Here's the short list. Every scan covers:

Access controls

  • Row Level Security enabled and properly configured
  • Authentication enforced on protected endpoints
  • Users can't access each other's data (IDOR checks)
  • Admin endpoints aren't publicly accessible

Secrets and exposure

  • API keys in client-side JavaScript
  • Service role keys, database URLs, secret tokens in the bundle
  • .env files or configuration endpoints publicly accessible
  • Sensitive data in error messages or debug output

Authentication

  • Login bypass patterns
  • Weak session handling
  • Missing rate limiting on auth endpoints
  • Token exposure in URLs or logs

Common AI patterns

  • Default security configurations left unchanged
  • Test-mode rules deployed to production
  • Missing input validation on user-facing forms
  • Unprotected API routes the AI generated but didn't lock down

We built Flowpatrol around the specific patterns we see in AI-built apps — the things Claude, GPT, and Gemini consistently get wrong when generating full-stack applications.


Who this is for

If you're building with Lovable, Bolt, Cursor, v0, Replit, or any AI coding tool — and your app handles real user data, processes payments, or is heading toward a public launch — Flowpatrol is built for you.

You don't need a security background. You don't need to know what OWASP stands for. You need to know if your app is solid before you share it with the world. That's it.

Think of it the same way you think about buying a domain, setting up analytics, or connecting Stripe. Running a scan is a launch step. It takes five minutes and it tells you whether your app is production-ready or has gaps that need closing first.


What you should do right now

You've built something. Here's how to make sure it's ready:

  1. Scan your app. Go to flowpatrol.ai, paste your URL, and run a free scan. Five minutes, no setup, no credit card.

  2. Read the report. Each finding tells you what's wrong, why it matters, and how to fix it. Start with the critical items and work down.

  3. Fix the big stuff first. Enable RLS on your Supabase tables. Move secret keys to server-side code. Add authentication checks to your API endpoints. These three fixes cover the majority of issues we find.

  4. Scan again after you fix.
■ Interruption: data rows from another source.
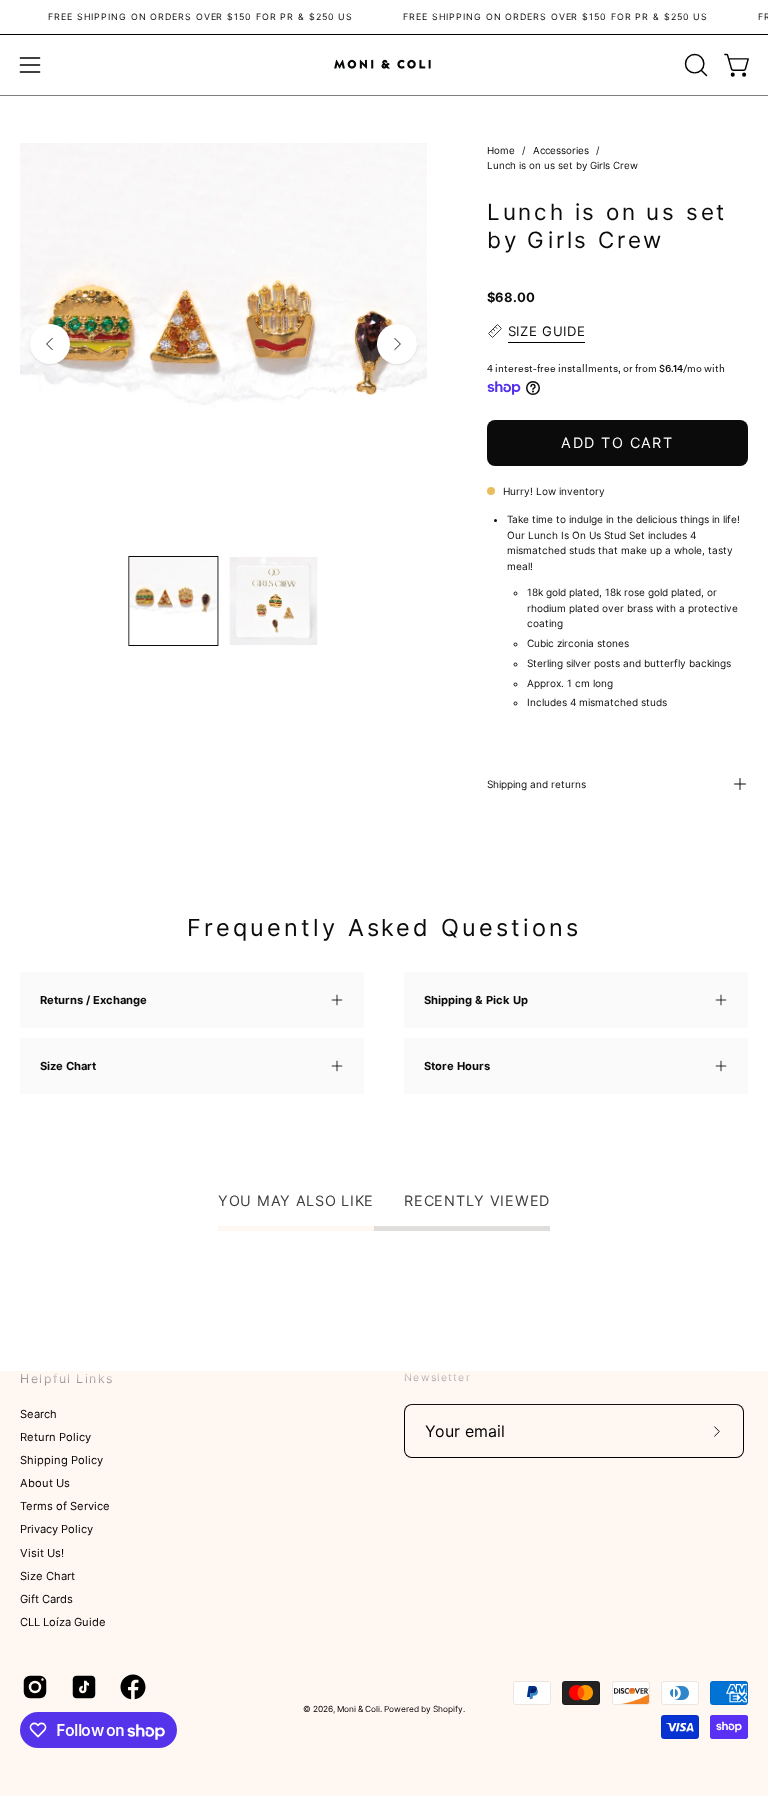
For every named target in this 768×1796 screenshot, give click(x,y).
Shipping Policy (61, 1461)
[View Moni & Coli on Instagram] (31, 1687)
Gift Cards (46, 1599)
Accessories (561, 150)
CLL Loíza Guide (63, 1622)
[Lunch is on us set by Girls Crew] (173, 601)
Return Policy (55, 1437)
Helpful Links (67, 1378)
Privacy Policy (56, 1530)
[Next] (397, 344)
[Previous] (50, 344)
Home (501, 150)
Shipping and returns (536, 784)
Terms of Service (65, 1507)
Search (38, 1414)
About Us (45, 1484)
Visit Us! (42, 1553)
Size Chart (47, 1576)
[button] (694, 65)
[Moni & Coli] (384, 64)
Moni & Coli (358, 1709)
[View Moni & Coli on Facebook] (129, 1687)
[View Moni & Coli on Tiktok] (80, 1687)
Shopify (448, 1709)
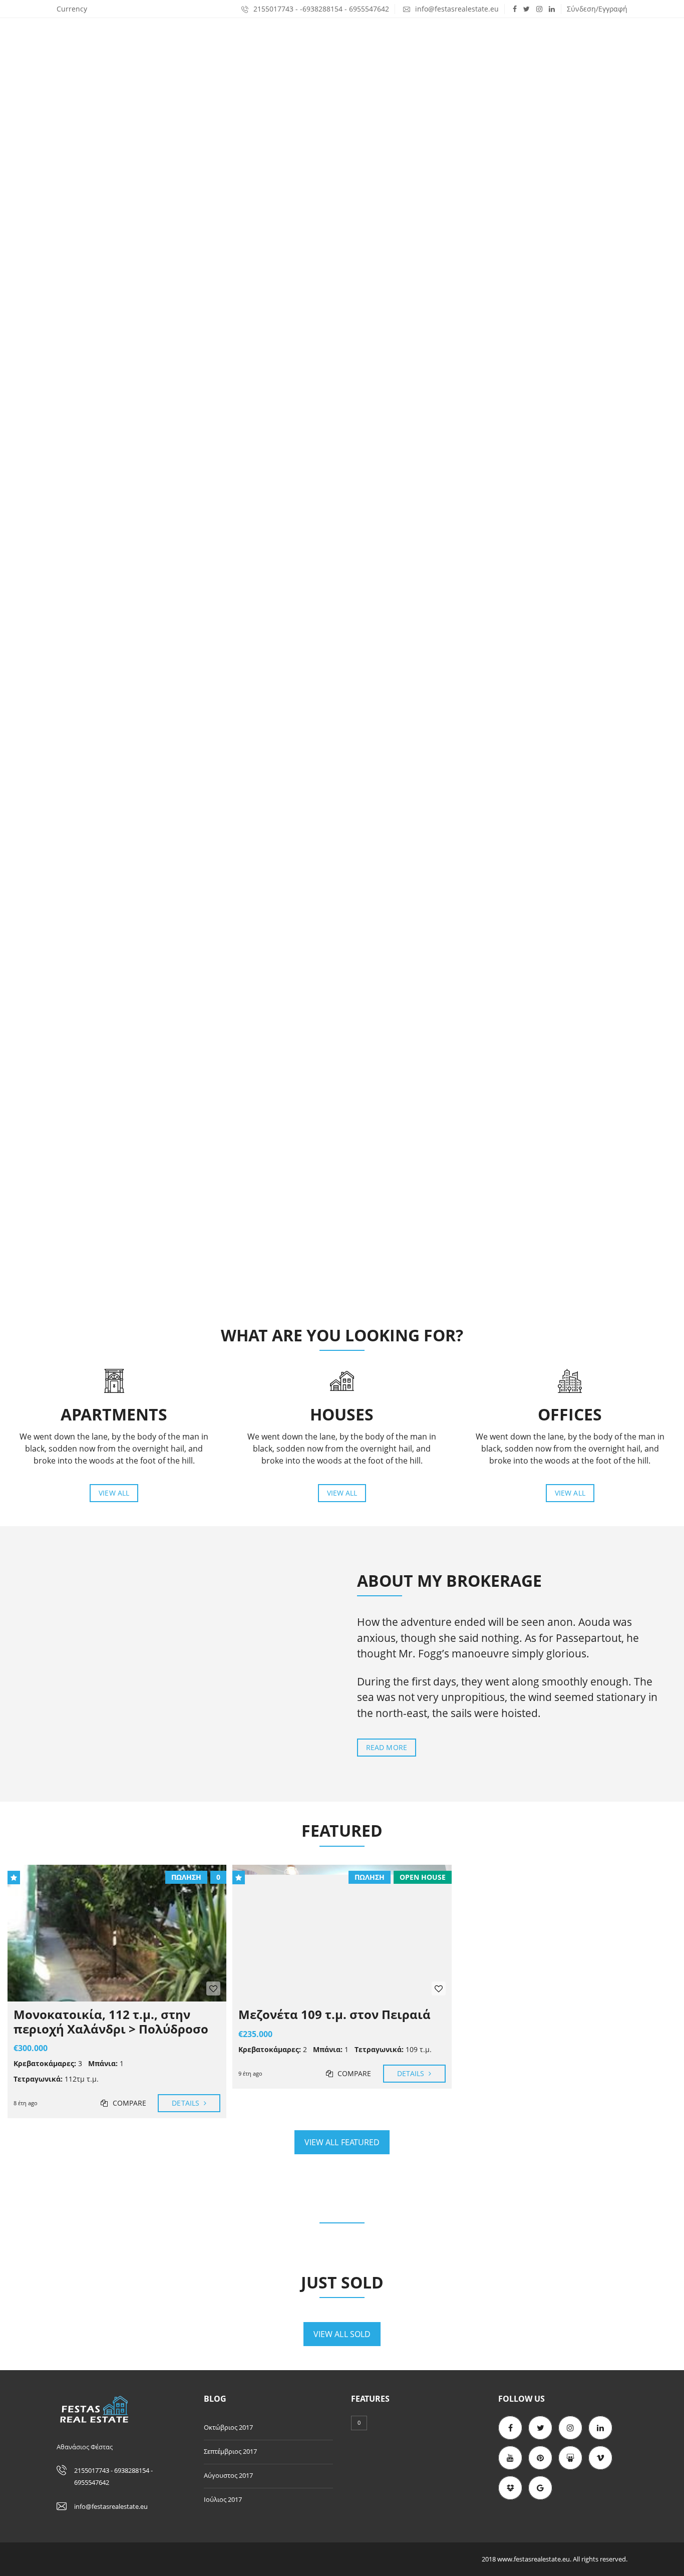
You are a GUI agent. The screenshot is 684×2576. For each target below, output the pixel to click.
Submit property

Confirm the issues are resolved. Your report should come back cleaner. That's the feeling you want before you launch.

  5. Make it a habit. Every time you add a feature, create a new table, or integrate a new service — scan again. It takes five minutes. Make it part of your build process, not an afterthought.

You turned an idea into a working app. That's the hard part. Making it solid is the fast part. Five minutes. That's it.